> Short exercise:
Can you print the entries exactly as they appear, from the line with "1109x582 pixels." through the last line of the entries?

— BEGIN —

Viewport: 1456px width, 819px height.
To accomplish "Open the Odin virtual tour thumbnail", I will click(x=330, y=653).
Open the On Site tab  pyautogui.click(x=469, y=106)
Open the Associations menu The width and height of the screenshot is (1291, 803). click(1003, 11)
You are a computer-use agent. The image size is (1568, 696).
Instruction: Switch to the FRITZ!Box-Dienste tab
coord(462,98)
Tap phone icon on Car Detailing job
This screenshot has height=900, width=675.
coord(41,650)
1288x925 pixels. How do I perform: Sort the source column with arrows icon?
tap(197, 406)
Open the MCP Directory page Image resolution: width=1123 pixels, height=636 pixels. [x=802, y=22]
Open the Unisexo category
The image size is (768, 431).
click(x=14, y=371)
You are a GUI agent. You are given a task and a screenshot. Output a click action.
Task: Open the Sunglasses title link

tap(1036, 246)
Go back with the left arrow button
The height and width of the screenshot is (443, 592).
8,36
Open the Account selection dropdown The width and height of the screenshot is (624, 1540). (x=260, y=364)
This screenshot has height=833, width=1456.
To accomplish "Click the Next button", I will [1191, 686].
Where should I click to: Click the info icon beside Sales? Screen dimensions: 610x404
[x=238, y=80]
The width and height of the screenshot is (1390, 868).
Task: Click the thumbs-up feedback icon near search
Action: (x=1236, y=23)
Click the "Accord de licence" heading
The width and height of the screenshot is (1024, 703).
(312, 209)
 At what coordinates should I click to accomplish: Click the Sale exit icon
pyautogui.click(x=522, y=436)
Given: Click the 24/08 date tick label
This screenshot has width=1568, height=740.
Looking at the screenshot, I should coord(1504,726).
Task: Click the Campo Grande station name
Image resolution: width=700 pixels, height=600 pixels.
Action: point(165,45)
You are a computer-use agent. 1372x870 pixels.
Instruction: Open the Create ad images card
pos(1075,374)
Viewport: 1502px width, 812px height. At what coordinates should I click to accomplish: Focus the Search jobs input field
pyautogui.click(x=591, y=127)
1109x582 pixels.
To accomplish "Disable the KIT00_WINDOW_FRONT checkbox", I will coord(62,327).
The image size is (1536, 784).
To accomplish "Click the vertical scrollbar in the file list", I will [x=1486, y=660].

— END —

> Output:
1109x582 pixels.
To accomplish "Disable the KIT00_WINDOW_FRONT checkbox", I will coord(62,327).
The image size is (1536, 784).
To accomplish "Click the vertical scrollbar in the file list", I will [x=1486, y=660].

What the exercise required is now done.